==== Reading text ====

For period July 1, 2012, through June 30, 2013, the inspector examined data reported to the NRC, procedural guidance for reporting PI information, and records used by the licensee to identify potential PI occurrences. The inspectors verified the accuracy of the PI for ERO drill and exercise performance through review of a sample of drill and event records. The inspectors reviewed selected training records to verify the accuracy of the PI for ERO drill participation for personnel assigned to key positions in the ERO. The inspectors verified the accuracy of the PI for alert and notification system reliability through review of a sample of the licensees records of periodic system tests. The inspectors also interviewed the licensee personnel who were responsible for collecting and evaluating the PI data and observed drill scenarios in the main control simulator used for DEP credit. Licensee procedures, records, and other

b. Findings

No findings were identified.

4OA2 Problem Identification and Resolution

.1 Daily Screening of Corrective Action Reports

In accordance with Inspection Procedure (IP) 71152, Identification and Resolution of Problems, and in order to help identify repetitive equipment failures or specific human performance issues for follow-up, the inspectors performed daily screening of items entered into the licensees CAP. This review was accomplished by reviewing copies of PIPs, attending daily screening meetings, and accessing the licensees computerized database.

.2 In Depth Review

a. Inspection Scope

In addition to the routine review, the inspectors selected the issue listed below for a more in-depth review. The inspectors considered the following during the review of the licensees actions: 1) complete and accurate identification of the problem in a timely manner; 2) evaluation and disposition of operability/reportability issues; 3) consideration of extent of condition, generic implications, common cause, and previous occurrences; 4) classification and prioritization of the resolution of the problem; 5) identification of root and contributing causes of the problem; 6) identification of CRs; and 7) completion of corrective actions in a timely manner.

  • Maintenance Work Order (MWO)02061777, 3A Reactor Building Spray Pump

b. Findings and Observations

During performance of a partial equipment walkdown of the 3A reactor building spray pump, the inspectors observed a deficiency tag, 38666, dated December 27, 2012, on the pump. The inspectors also observed an oil drip pan located below the pump shaft that contained a small quantity of lubrication oil. The inspectors reviewed the work order associated with this deficiency tag, WO 02061777, and there were no tasks associated with this work order addressing oil leakage.

The inspectors performed a search on PIPs associated with the 3A RBS pump. They identified seven PIPs dated between May 2010 and September 2013, associated with the 3A RBS pump having low oil levels. The latest PIP, O-13-01826, dated February 2013, again identified the oil leakage from the pump, and stated the oil level was being tracked in the licensees fluid leak management program. The inspectors interviewed the licensee about oil leakage from the pump and were told the pump had a known oil leakage problem that was extremely small and an operability determination was previously completed. The inspectors confirmed the pump was previously entered into the fluid leak management program. As a result of the inspectors questions, the licensees system engineer performed a review of PIPs, inspected the pump and determined a complete rebuild of the 3A RBS pump was necessary. The licensee identified the condition of the pump as a condition adverse to quality and entered it into their CAP program as PIP O-13-07384 and submitted Work Request WR 01090047 to rebuild the pump. The NRC inspectors determined the issue was minor because the operability of the pump was not challenged.

==== Available data ====

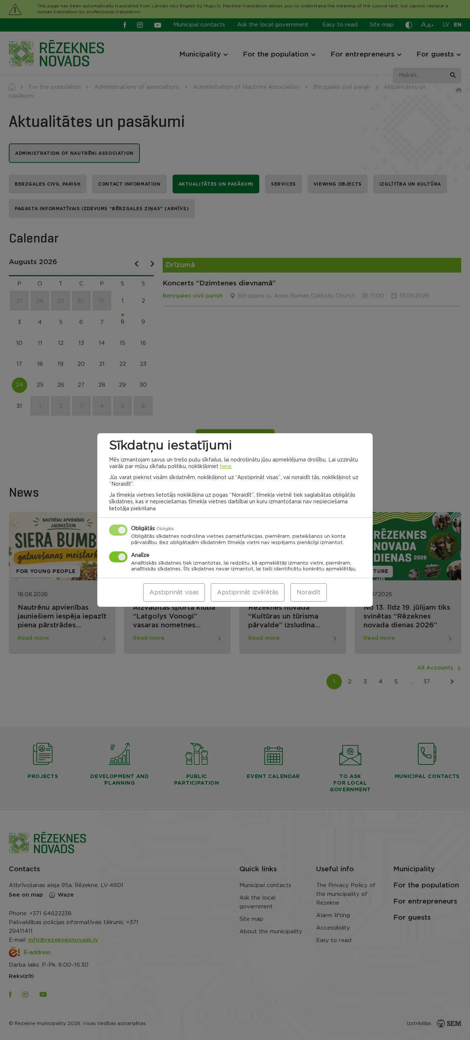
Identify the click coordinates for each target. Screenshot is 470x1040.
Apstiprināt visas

====

- **Stated problem 1**: Quote the inspection report word for word, starting at "No findings were" and ending at "licensees computerized database.".
- **Stated problem 2**: List each point the inspection report says the inspectors considered when reviewing the licensee's actions during the in-depth review.

- **Correct output 1**:
No findings were identified.

4OA2 Problem Identification and Resolution

.1 Daily Screening of Corrective Action Reports

In accordance with Inspection Procedure (IP) 71152, Identification and Resolution of Problems, and in order to help identify repetitive equipment failures or specific human performance issues for follow-up, the inspectors performed daily screening of items entered into the licensees CAP. This review was accomplished by reviewing copies of PIPs, attending daily screening meetings, and accessing the licensees computerized database.

- **Correct output 2**:
1. Complete and accurate identification of the problem in a timely manner
2. Evaluation and disposition of operability/reportability issues
3. Consideration of extent of condition, generic implications, common cause, and previous occurrences
4. Classification and prioritization of the resolution of the problem
5. Identification of root and contributing causes of the problem
6. Identification of CRs
7. Completion of corrective actions in a timely manner